/ 19 August 2005

Positive steps

South Africa is often considered to be in the unfortunate position of having some of the world’s best laws and poli-cies to protect women and children but an inability to implement them.

Take the roll-out of post-exposure prophylaxis (PEP) for rape survivors to prevent HIV infection. In April 2002, Cabinet announced that it was making anti-retrovirals available to victims of sexual assault. A protocol for the Gauteng department of health was in place by June 2002 and implementation began at the end of that month. Curently there are 53 treatment sites, 27 community- based referral centres and 26 clinical medico-legal centres that are equipped to perform forensic examinations using a crime kit, administer emergency contraception and prescribe antibitotics against sexually transmitted diseases. Patients are also given an HIV rapid test, which entails both pre- and post-test counselling.

But dissatisfaction with the programme has been widespread and there have been media reports about rape survivors either not knowing that treatment was available, not being treated properly when they tried to access PEP or failing to complete the course of treatment. The Gauteng health department became concerned about the low rates of adherence to PEP, averaging 16% across sites, and last year commissioned the Centre for the Study of Violence and Reconciliation to find out why.

The research was conducted last year over a period of eight months at seven of the 30 treatment sites established in Gauteng at the time of the study.

Researchers found that patients did not understand how to take the drugs, either because health workers did not explain it properly or because they were too traumatised to take in the information.

Some patients stopped taking the medication because of side effects. Some healthcare workers were not familiar with how to administer the medicine. Out of a sample of 37 healthcare workers, only 10 had received training.

This problem was not confined to public hospitals. The study included one private facility and found that staff weren’t necessarily better trained or less judgemental towards patients.

Another issue, which deterred survivors from seeking PEP treatment, was the attitude of health workers. One patient recounted how she was screamed at by a nurse when she went to the centre after being raped: “That’s when she told me that ‘As a 17-year-old girl, what were you thinking? You deserve things like that’.”

Difficulties also arose at sites where treatment is accessed through the casualty department of a hospital, instead of a standalone centre.

“If done properly, the procedure of examination, counselling and testing should take hours. In the meantime, an understaffed casualty department is also expected to deal with other incoming patients, such as car accident victims,” explains Lisa Vetten who, with Sadiyya Haffejee, conducted the research.

“Busy, chaotic casualty departments are a horrible environment for someone who has already been traumatised by sexual assault,” she adds.

Only 56% of the sites provide a 24-hour service, with many of the specialist rape facilities closed at weekends and at night, which is when most rapes occur and patients are treated in casualty.

One patient spent four-and-a-half hours shuttling between two police stations before finally being taken to a health facility. She then waited two-and-half hours before being examined by a doctor and had to wait a further two hours before being taken home by a police officer.

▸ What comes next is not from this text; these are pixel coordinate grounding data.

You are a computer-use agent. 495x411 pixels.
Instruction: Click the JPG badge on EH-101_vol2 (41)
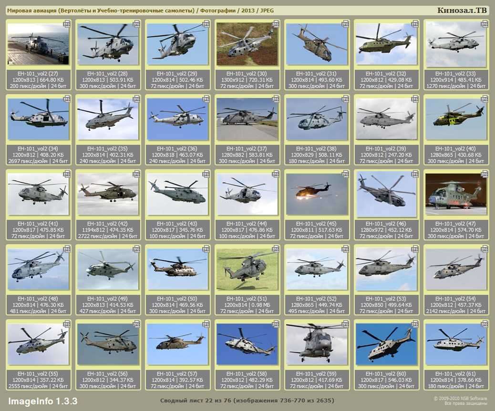point(67,173)
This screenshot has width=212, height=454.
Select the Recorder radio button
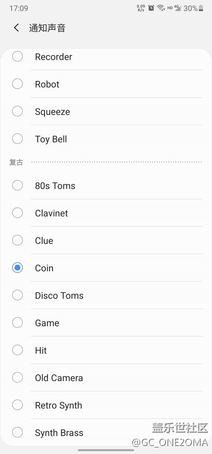point(17,56)
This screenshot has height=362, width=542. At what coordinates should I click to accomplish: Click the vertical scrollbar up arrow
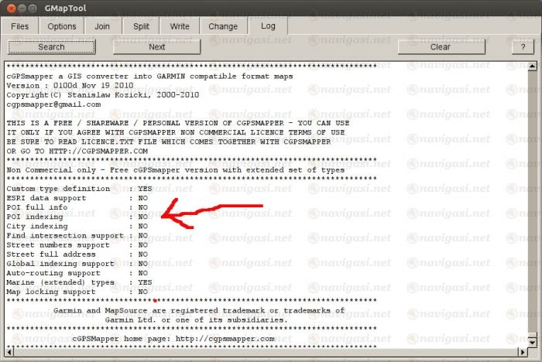(x=533, y=67)
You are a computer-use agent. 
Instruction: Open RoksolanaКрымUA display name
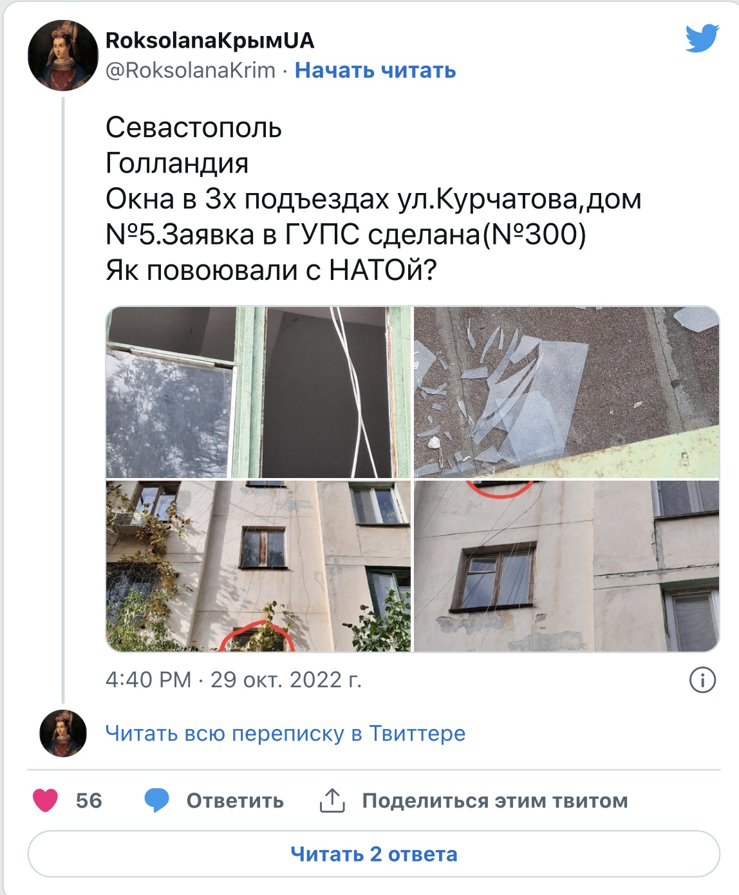[210, 41]
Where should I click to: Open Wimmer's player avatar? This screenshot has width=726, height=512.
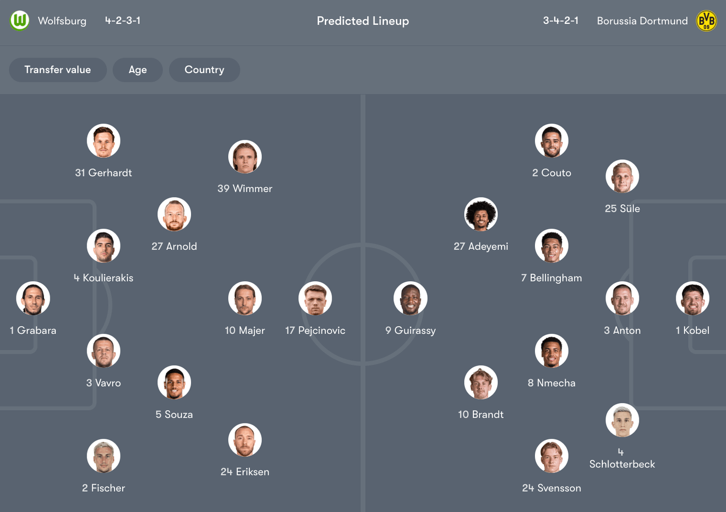point(245,157)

Mohau Makhosane, deputy director general for medico-legal services in the department, says it is precisely this independent perspective that made it vital to have the research conducted by a civil society organisation: “We can’t be both player and referee at the same time.”

The department has moved swiftly to act on recommendations in the report, since October 2004.

Makhosane says the report drove home the importance of not just providing medication but psycho-social support for survivors. He says 132 staff have since been trained on adherence counselling and 33 doctors and nurses will soon begin a five-week course on sexual assault care practice.

Debriefing sessions are being held to help health workers who treat survivors. The department has purchased four colposcopes, which are used for internal physical examinations of survivors, and 16 computers to be used for record keeping purposes at centres.

Vetten says that, while it is the role of civil society to monitor service delivery in government departments, it is also “important to applaud them when they take positive steps to deliver better service to the people. This is one very positive example where they have tried to turn a paper policy into a reality.”

About PEP

  • PEP is a combination of drugs used to prevent HIV-infection after sexual assault.
  • The 28 -day course of drugs must be started as soon as possible but no later than 72 hours after the assault.
  • The HIV test is voluntary but the patient must be given pre- and post-test counselling.

  • A patient who is already HIV-positive cannot be given PEP as this may create drug resistance at a later stage, when the CD4 count drops.
  • Some survivors are too distraught to give informed consent, and are given a 3-day starter pack of drugs, until they can come back for a test.
  • Side effects include nausea and vomiting, which can be alleviated with an over-the-counter anti-emetic.
  • Gauteng and the Western Cape have been most successful in making this treatment available. There are concerns that rural women are not able to access this treatment within 72 hours.
  • Many cases of child rape are chronic, and are discovered too late to administer PEP.